Twister was the first Hollywood movie released on DVD. That alone is reason enough to watch this movie. Jan de Bont (Speed) directs Helen Hunt and Bill Paxton in Twister. They play a couple of storm chasers who track down tornadoes. For science.

Helen Hunt plays Jo, a meteorologist with a traumatic tornado-ridden past. Bill Paxton plays Bill Harding, her husband who shows up seeking her signature to finalize their divorce so he can marry his bitch girlfriend Melissa (Jami Gertz). Bill and Jo used to partners, both on the field and in the sack, but now Bill is out of the tornado chasing game. Jo has developed a tornado researching device based on Bill’s designs that they codenamed DOROTHY. Bill and Melissa tag along with Jo and her team of storm chasers as they attempt to launch DOROTHY before a rival team of storm chasers launch their own rip-off version of DOROTHY and steal all the credit.
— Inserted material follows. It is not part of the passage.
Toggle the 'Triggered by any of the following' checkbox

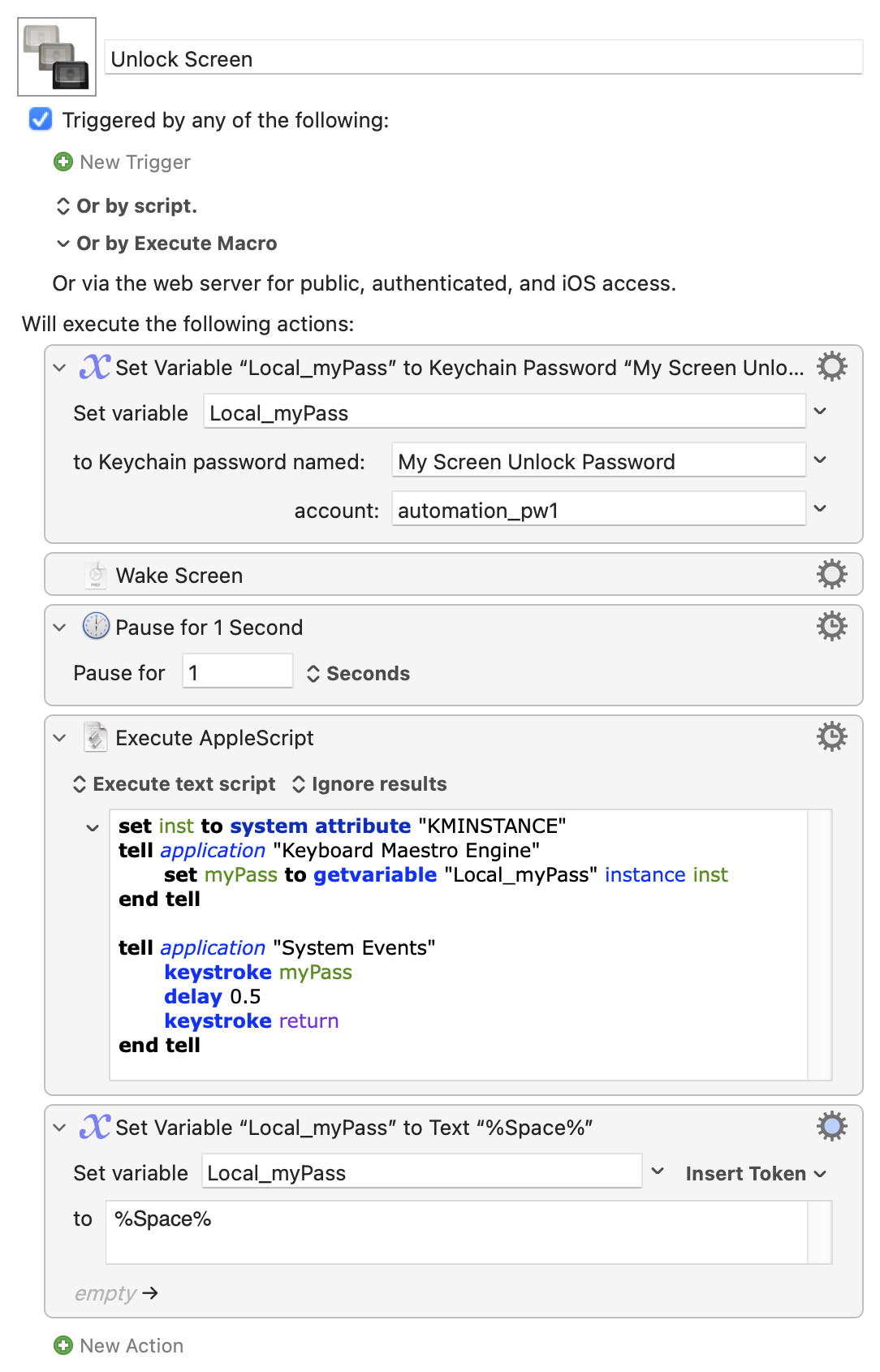point(41,120)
Cary Elwes plays the rival storm chaser, Jonas Miller. He has a corporate sponsorship. He is like Team X-Bladz and Jo’s side is like Team Pup ‘N Suds. And if you don’t get that reference I feel sorry for you. Jonas swoops in and tries to take all the good twisters, but he doesn’t understand them like Jo or Bill. Cary Elwes has a ridiculous accent in this movie. I can’t tell if he’s trying to be Southern or Midwestern, but c’mon, you’re Cary Elwes and we know you are English and we want to hear your English accent. You don’t see Hugh Grant trying to talk like an American.
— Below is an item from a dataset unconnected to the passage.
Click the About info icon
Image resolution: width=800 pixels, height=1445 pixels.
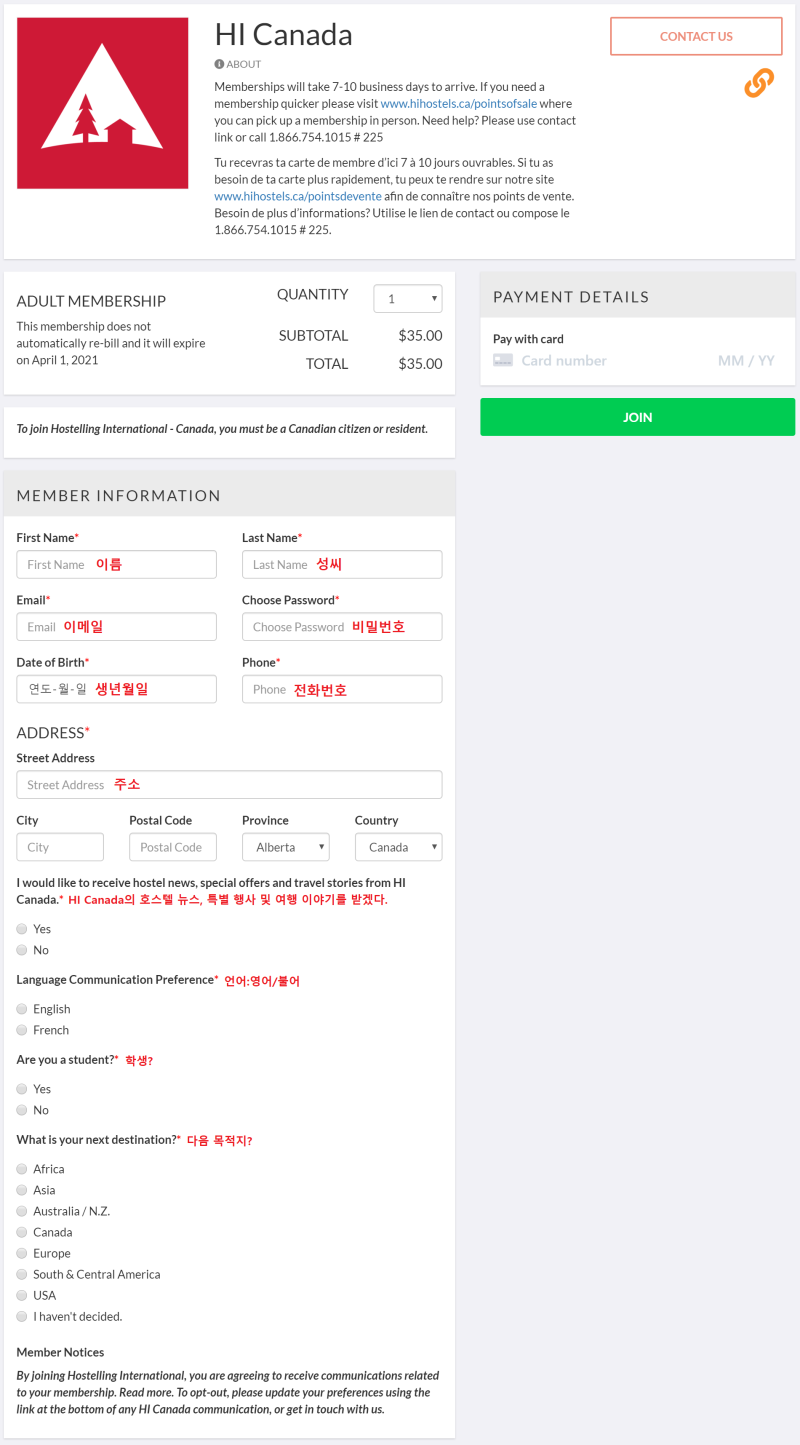pos(219,64)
Bill is trying to move on with his life with Melissa, but he can’t escape the fact that storm chasing is in his blood. And so he returns to his old ways, and starts to go on the hunt for the chance to release DOROTHY into a tornado so that they can use science to develop an early warning system. With each new and more powerful tornado he experiences, he becomes closer to Jo and more distant to Melissa.
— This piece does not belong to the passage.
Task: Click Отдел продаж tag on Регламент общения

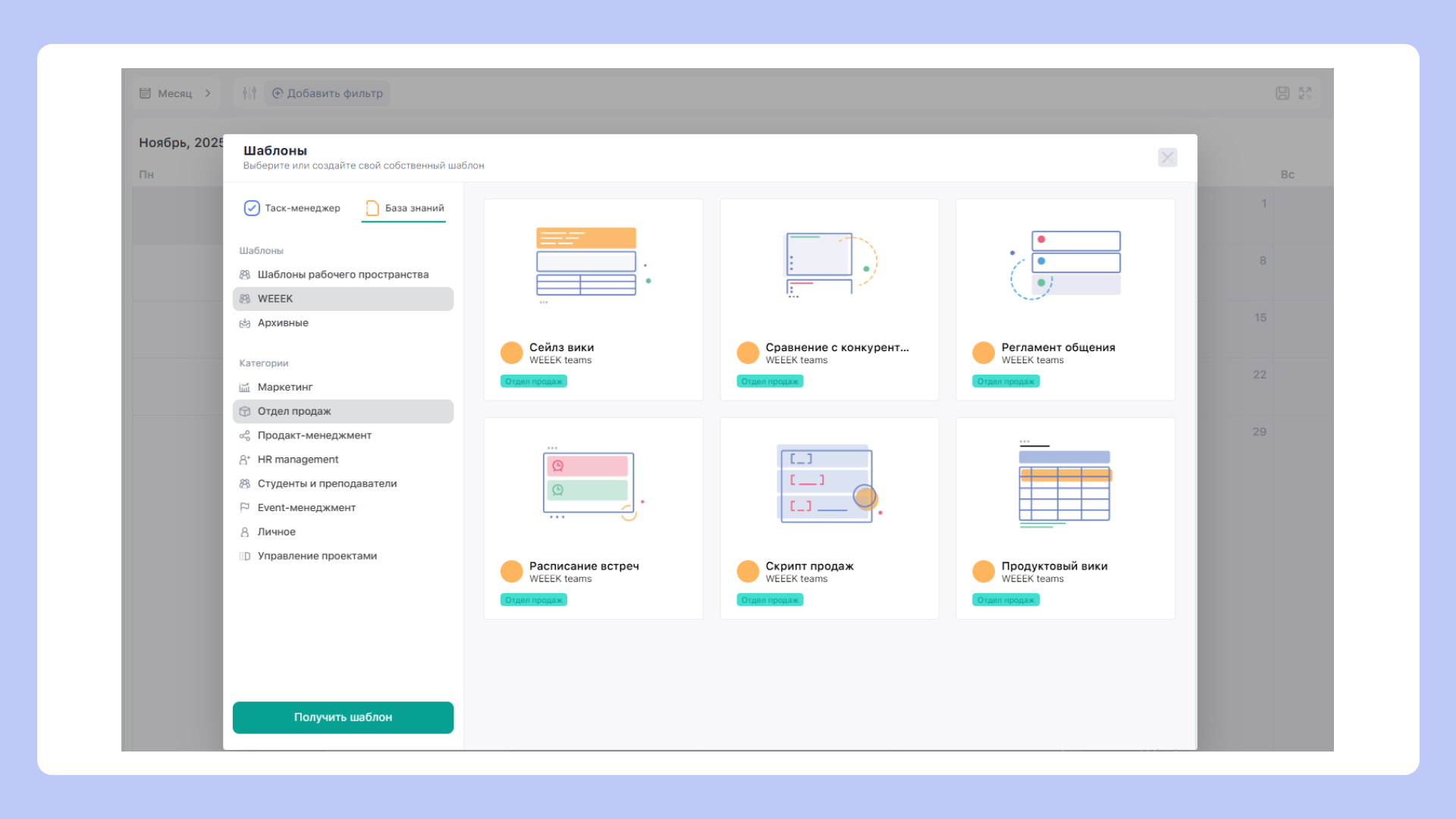Action: (x=1006, y=381)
By the time the final and most powerful tornado shows up, a motherfucking F5, Bill and Jo are fully reconciled and Melissa can fuck off. Bill and Jo manage to deploy DOROTHY and tornadoes will never again plagued mankind. Happy endings rule.

This is a weird blockbuster. It has a bunch of actors that you recognize, but none of them are really movie stars. Bill Paxton is famous, but he’s not Brad Pitt. Helen Hunt was really big for a while but she faded away. You recognize Cary Elwes from the Princess Bride, Alan Ruck from Ferris Bueller, and Phillip Seymour Hoffman. You might even recognize Jeremy Davies (Daniel Faraday from Lost). But most of the actors aren’t that big. The special effects were cutting edge at the time, but they look dated now. Flying cows just aren’t that impressive anymore.

Twister is an action film, but sometimes it seems like a horror movie. Especially how the tornadoes seem to stalk Jo. She can’t escape them. They killed her father and they keep coming after her. It’s pretty suspicious how each one of the twisters becomes more violent. First it’s a weak F1 which escalates into an F2, and then there’s and F2, and later an F3. Then an F4 almost wipes out Jo and her group and tries to kill her aunt. And then an F5 forms and heads straight for her and almost kills her, mirroring the F5 that killed her dad. Nature is a bitch and it hates Helen Hunt.

Watching this movie now is a trip. This movie came out in 1996 and you forget about how there was no technology back then. They storm chasers communicate by radio, not by iPhone or Droids. They have archaic computers and software to simulate weather patterns, not with iPads or knockoff tablets. Alan Ruck’s whole character could be replaced by Tom Tom or any standard GPS.

I feel like everyone has seen this movie. You almost had to. But it’s not that good. It’s really dated, it doesn’t hold up. It’s a decent story of man versus nature, but I always thought that man versus bad man with a gun is a better story.